Though decentralization exists along a spectrum and there is no binary designation separating CeFi from DeFi platforms, there are a few hallmark features which help to place platforms into one of the two camps. CeFi lenders typically adopt a top-down approach wherein a few powerful voices dictate financial flows and how various parts of a platform work, and often operate in a sort of “black box” where borrowers don’t really know how the platform functions. In contrast, DeFi platforms cut out middlemen like lawyers and banks and rely upon code for enforcement.
A big part of the problem with CeFi crypto lenders was a lack of collateral to backstop loans. In Celsius’ bankruptcy filing, for example, it shows that the company had more than 100,000 creditors, some of whom lent the platform cash without receiving the rights to any collateral to back up the arrangement.
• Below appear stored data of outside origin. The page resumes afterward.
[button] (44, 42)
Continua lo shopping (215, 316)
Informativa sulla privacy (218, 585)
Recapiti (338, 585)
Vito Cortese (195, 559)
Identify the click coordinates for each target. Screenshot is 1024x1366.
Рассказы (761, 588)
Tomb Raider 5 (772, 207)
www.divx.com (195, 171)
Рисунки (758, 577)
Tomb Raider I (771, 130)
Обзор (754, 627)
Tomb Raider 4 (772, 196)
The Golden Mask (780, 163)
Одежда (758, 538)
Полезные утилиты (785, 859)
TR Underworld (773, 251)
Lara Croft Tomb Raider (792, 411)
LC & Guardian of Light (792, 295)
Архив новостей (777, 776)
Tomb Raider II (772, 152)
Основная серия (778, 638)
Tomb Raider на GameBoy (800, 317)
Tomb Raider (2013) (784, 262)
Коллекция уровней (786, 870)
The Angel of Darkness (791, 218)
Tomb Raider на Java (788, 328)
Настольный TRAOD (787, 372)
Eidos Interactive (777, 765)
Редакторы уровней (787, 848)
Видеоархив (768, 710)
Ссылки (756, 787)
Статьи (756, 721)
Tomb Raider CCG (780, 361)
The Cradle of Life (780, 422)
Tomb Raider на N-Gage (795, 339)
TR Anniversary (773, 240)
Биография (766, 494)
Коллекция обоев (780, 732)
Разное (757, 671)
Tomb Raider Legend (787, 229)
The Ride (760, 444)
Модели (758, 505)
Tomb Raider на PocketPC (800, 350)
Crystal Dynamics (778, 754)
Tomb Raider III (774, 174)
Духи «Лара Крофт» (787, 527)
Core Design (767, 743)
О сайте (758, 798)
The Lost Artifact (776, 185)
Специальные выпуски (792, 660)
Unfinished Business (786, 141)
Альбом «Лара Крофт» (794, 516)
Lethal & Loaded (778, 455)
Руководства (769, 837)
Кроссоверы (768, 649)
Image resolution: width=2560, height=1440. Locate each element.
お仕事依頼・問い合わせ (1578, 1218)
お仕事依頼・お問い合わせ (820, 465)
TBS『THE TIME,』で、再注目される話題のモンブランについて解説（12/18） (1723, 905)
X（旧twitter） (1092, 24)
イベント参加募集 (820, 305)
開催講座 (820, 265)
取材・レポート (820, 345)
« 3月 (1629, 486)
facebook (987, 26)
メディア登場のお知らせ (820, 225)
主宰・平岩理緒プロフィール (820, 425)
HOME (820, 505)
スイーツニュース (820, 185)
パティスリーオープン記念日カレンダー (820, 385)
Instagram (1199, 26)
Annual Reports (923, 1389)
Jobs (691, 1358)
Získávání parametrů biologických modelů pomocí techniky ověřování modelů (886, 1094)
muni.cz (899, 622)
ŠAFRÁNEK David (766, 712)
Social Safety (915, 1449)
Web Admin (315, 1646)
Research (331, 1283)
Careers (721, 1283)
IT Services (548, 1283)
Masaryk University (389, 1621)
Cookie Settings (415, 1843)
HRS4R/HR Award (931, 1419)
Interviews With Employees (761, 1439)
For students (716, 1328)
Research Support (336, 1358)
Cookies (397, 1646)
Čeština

Without real cash behind these loans, the entire arrangement depended upon trust — and the continued flow of easy money to keep it all afloat.
In DeFi, however, borrowers put in more than 100% collateral to backstop the loan. Platforms require this because DeFi is anonymous: Lenders don’t know the borrower’s name or credit score, nor do they have any other real-world metadata about their cash flow or capital upon which to base their decision to extend a loan. Instead, the only thing that matters is the collateral a customer is able to post.
With DeFi, instead of centralized players calling the shots, the exchanges of money are managed by a programmable piece of code called a smart contract. This contract is written on a public blockchain, like ethereum or solana, and it executes when certain conditions are met, negating the need for a central intermediary.
Consequently, the annual returns advertised by DeFi platforms like Aave and Compound are much lower than what Celsius and Voyager once offered customers, and their rates vary based upon market forces, rather than staying fixed at unsustainable double-digit percentages.
The tokens associated with these lending protocols are both massively up in the last month, which is a reflection of the enthusiasm for this corner of the crypto ecosystem.
“Gross yields (APR/APY) in DeFi are derived from token prices of relevant altcoins that are attributed to different liquidity pools, the prices of which we have seen tumble more than 70% since November,” explained Fundstrat’s Teng.
In practice, DeFi loans function more like sophisticated trading products, rather than a standard loan.
“That’s not a retail or mom-and-pop product. You have to be quite advanced and have a take on the market,” said Otto Jacobsson, who worked in debt capital markets at a bank in London for three years, before transitioning into crypto.
Teng believes lenders who did not aggressively extend uncollateralized loans, or have since liquidated their counterparties, will remain solvent. Genesis’ Michael Moro, for example, has come out to say they have cut significant counter-party risk.
“Rates offered to creditors will, and have, compressed. However, lending remains a hugely profitable business (second only to exchange trading), and prudent risk managers will survive the crypto winter,” said Teng.
In fact Celsius, though itself a CeFi lender, also diversified its holdings in the DeFi ecosystem by parking some of its crypto cash in these decentralized finance platforms as a way to earn yield. Days before declaring bankruptcy, Celsius began to pay back many of its liens with DeFi lenders like Maker and Aave, in order to unlock its collateral.
“This is actually the biggest advertisement to date of how smart contracts work,” explained Andrew Keys, co-founder of Darma Capital, which invests in applications, developer tools, and protocols around ethereum.
“The fact that Celsius is paying back Aave, Compound, and Maker before humans should explain smart contracts to humanity,” continued Keys. “These are persistent software objects that are non-negotiable.”